I needed a new set of Pyrex. My old set broke in the kitchen sink because my trigger finger acts up at times, and things slip from my grasp. I had leftovers to freeze, and nothing to freeze them in, so I did the smart thing.
I headed to IKEA.
I’d heard they sell Pyrex, or something like Pyrex, cheap.
I should have stayed home and glued the old set back together.
In case you’ve never been to IKEA (and trust me, you never want to), let me enlighten you on the IKEA experience.
First, the parking garage.
If you enjoy driving around a concrete maze following signs that point to an entrance which never actually materializes, then you’ll love the parking garage at IKEA. The entrance, I concluded after twenty minutes of driving deeper and deeper into the bowels of the garage, is a mirage. Or a rumor. There is no entrance to IKEA. I was ready to follow the exit signs instead, exits leading NOWHERE, I might add, when lo and behold I spied a bank of glass windows, and what looked like an escalator, and people going up.

▶ Data excerpts
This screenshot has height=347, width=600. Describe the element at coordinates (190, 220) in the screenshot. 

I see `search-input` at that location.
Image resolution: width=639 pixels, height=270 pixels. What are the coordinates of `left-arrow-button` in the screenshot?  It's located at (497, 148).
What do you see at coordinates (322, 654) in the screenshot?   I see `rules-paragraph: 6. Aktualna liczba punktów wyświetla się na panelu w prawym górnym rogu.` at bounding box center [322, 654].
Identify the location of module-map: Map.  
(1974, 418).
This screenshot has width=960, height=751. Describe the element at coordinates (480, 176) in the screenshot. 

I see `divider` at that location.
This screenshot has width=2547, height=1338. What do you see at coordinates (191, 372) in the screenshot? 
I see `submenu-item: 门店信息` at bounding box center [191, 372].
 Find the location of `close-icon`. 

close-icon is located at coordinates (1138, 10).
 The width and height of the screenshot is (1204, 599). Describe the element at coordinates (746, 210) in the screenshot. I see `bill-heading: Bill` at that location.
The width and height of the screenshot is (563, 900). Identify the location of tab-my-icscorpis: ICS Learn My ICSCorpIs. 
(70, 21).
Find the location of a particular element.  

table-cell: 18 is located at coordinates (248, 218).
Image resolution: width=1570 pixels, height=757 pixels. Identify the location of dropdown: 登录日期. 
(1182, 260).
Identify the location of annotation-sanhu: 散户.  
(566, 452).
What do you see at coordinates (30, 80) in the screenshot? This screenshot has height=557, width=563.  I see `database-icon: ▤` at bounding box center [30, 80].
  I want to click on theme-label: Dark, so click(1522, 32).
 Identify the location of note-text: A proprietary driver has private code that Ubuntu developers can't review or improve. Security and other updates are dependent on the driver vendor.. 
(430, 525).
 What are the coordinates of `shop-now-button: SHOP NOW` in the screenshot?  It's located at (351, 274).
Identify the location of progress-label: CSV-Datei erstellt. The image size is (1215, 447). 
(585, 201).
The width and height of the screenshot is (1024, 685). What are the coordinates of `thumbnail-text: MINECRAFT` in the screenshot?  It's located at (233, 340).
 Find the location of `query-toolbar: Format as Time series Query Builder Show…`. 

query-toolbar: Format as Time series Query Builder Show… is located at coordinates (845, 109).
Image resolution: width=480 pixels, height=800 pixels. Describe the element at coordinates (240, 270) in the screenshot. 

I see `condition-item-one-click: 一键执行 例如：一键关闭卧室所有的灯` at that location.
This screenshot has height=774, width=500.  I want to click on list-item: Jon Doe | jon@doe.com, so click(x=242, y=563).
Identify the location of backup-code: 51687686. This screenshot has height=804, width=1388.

▶ Actions to take
A: Quote the passage of the essay about the IKEA trip starting at "I headed to" and ending at "people going up.".
B: In the IKEA essay, condense the paragraph that begins "If you enjoy driving around a concrete maze" into a shorter version that keeps its main facts.
C: Carry on the essay about the shopping trip to IKEA, picking up after its final sentence.

▶ Answers provided
A:
I headed to IKEA.
I’d heard they sell Pyrex, or something like Pyrex, cheap.
I should have stayed home and glued the old set back together.
In case you’ve never been to IKEA (and trust me, you never want to), let me enlighten you on the IKEA experience.
First, the parking garage.
If you enjoy driving around a concrete maze following signs that point to an entrance which never actually materializes, then you’ll love the parking garage at IKEA. The entrance, I concluded after twenty minutes of driving deeper and deeper into the bowels of the garage, is a mirage. Or a rumor. There is no entrance to IKEA. I was ready to follow the exit signs instead, exits leading NOWHERE, I might add, when lo and behold I spied a bank of glass windows, and what looked like an escalator, and people going up.

B: The IKEA parking garage is a concrete maze of signs pointing to an entrance that never appears. After twenty minutes of driving deeper into it, I decided the entrance was a mirage or a rumor. I was about to follow the exit signs, which also led nowhere, when I spotted a bank of glass windows, what looked like an escalator, and people going up.

C:
At last, I had arrived.
Miraculously, I found a parking spot nearby, before I lost sight of the entrance altogether. The parking spot may have been a loading zone. Or slotted for emergency vehicles. No matter. I calculated that I’d be in and out of the store in twenty minutes. No harm, no foul.
Little did I know.
Little did I know what awaited me inside the hell known as IKEA.
I took the elevator. It was steps from my car, and seemed like a quick way in and out of the building. So I pushed the button to call it forth.
Finally, the doors opened.
A man emerged, pushing a flatbed longer than the New Jersey Turnpike, loaded with boxes and lumber and some kid riding on the back. Next was a woman with a modest-sized cart the size of a city block. A third cart, loaded so high I couldn’t make out whether there was a man or woman pushing it, nearly ran me over. I began to wonder about the size of the elevator, when at last it was empty.
I got on, with a geeky-looking man. “Which button do I push?” I asked. He pointed to the one labeled “Main Floor/Showroom.” Up we went.
The doors opened. I followed a line of people and found myself on an escalator, and stepped into what appeared to be a gigantic dollhouse.
The Showroom is a series of model rooms, furnished with IKEA chairs and tables and bookcases and beds and couches and paraphernalia, made to look like real rooms in real homes in real neighborhoods. The Showroom is a fun place to browse.
For about sixty seconds.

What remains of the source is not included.